● **Input data**:
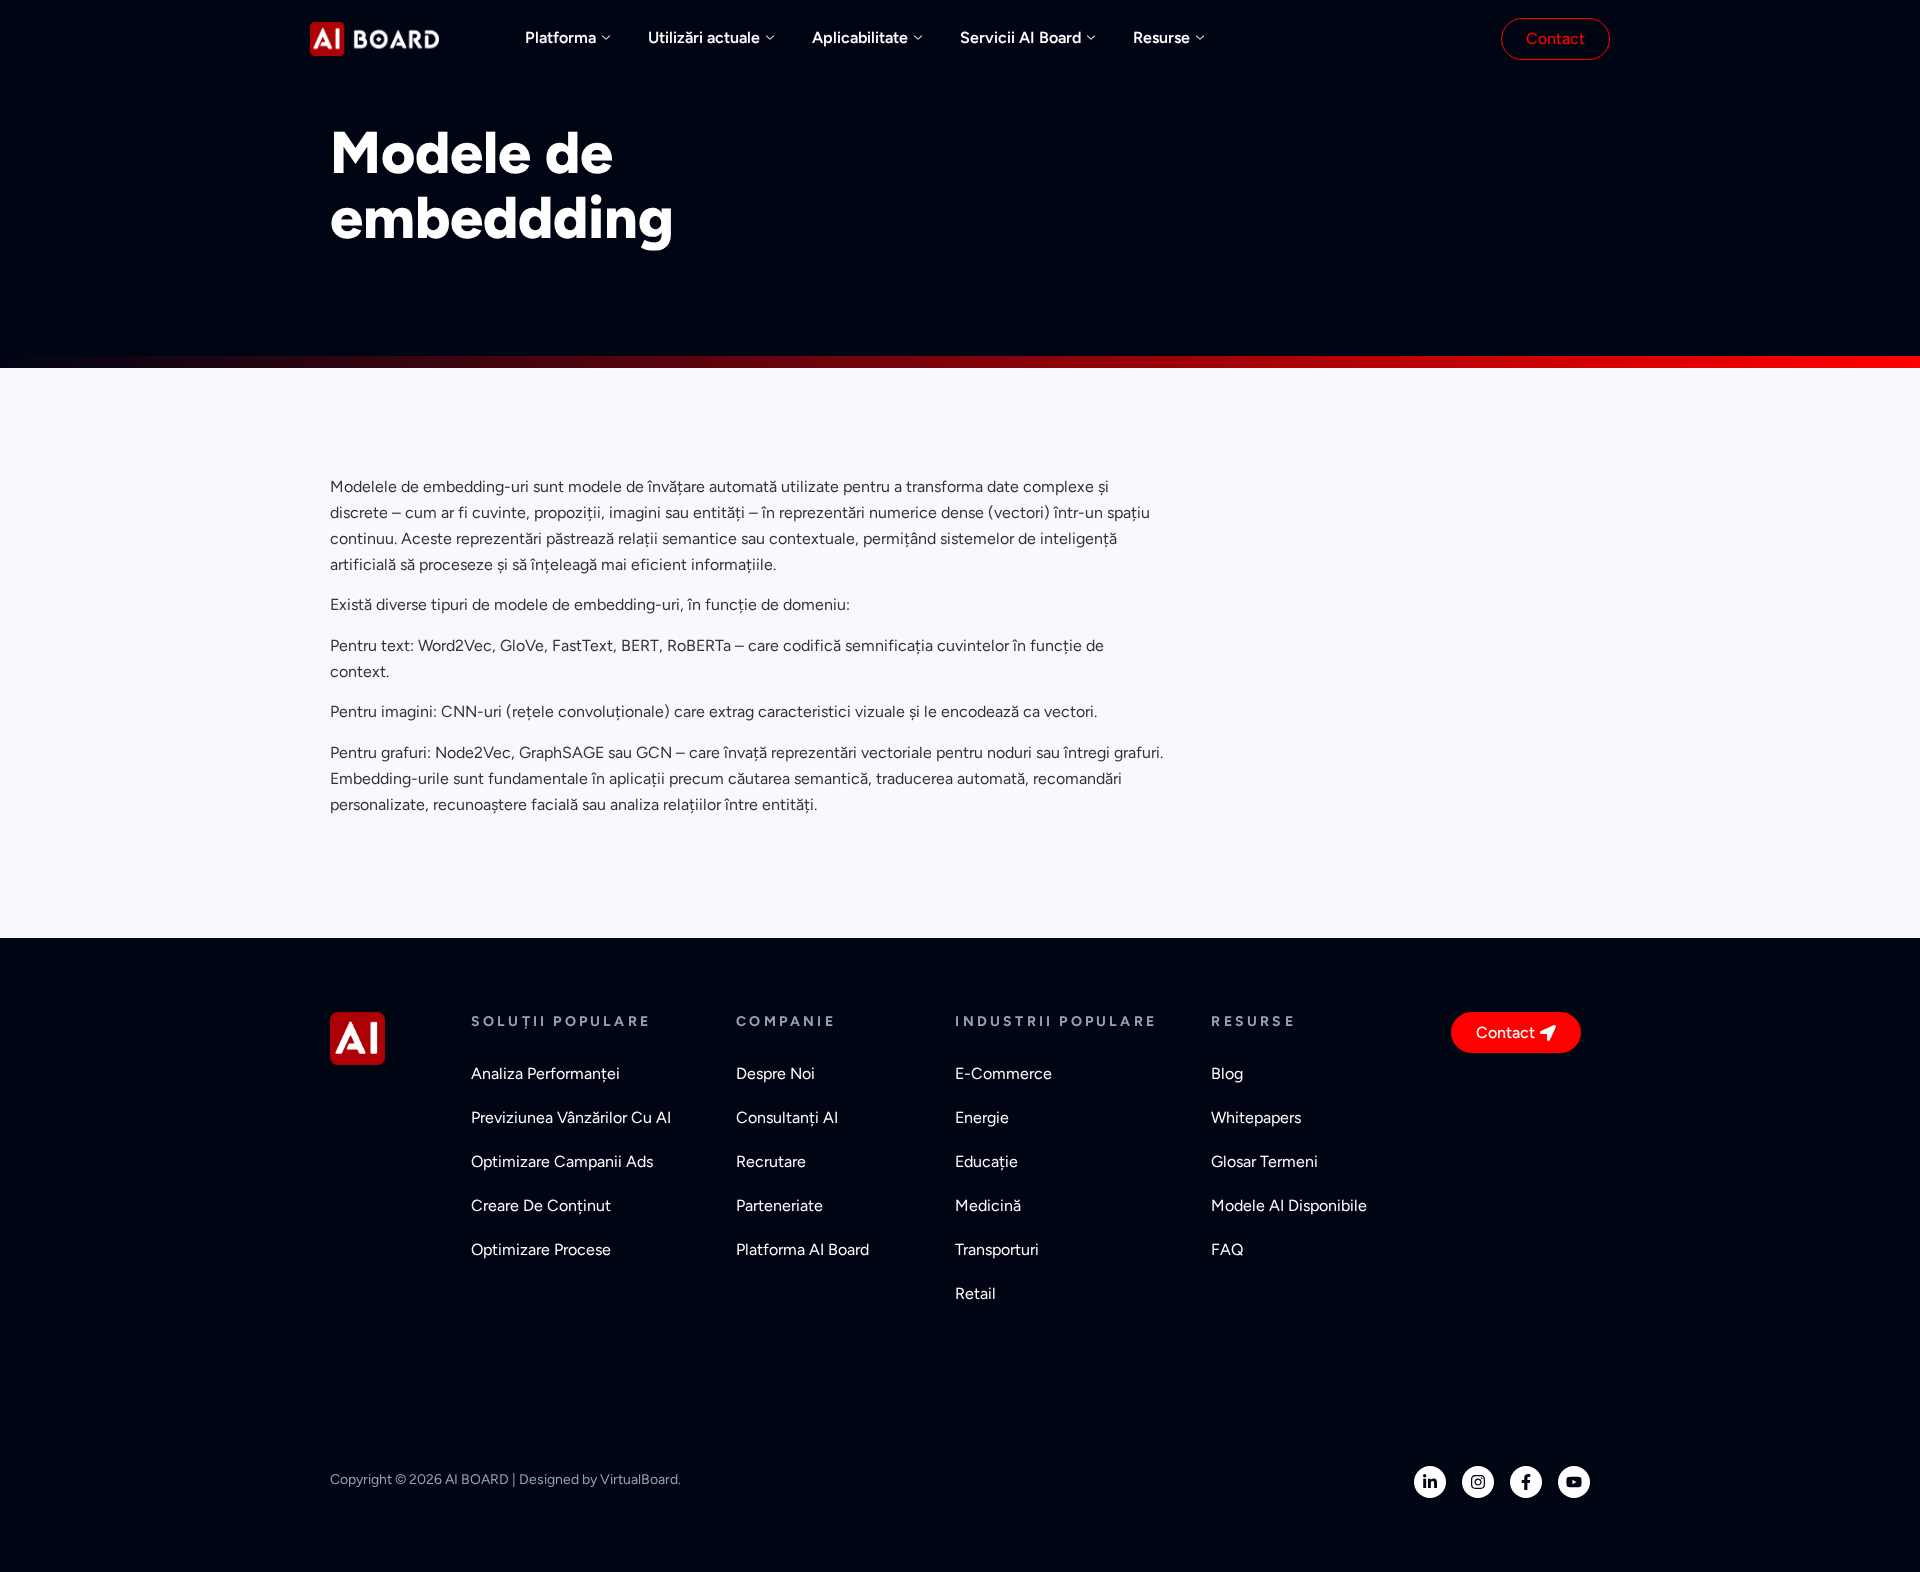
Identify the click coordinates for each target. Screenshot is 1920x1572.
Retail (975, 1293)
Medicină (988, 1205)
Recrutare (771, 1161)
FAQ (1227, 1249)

---

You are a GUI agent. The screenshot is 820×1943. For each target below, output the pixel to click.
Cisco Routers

● **Problem to solve**: Wherever "each" appears in a line of the entries, copy that line.

● **Final answer**:
Identify the click coordinates for each target. Screenshot is 1920x1572.
You are a GUI agent. The screenshot is 820×1943. For each target below, output the pixel to click.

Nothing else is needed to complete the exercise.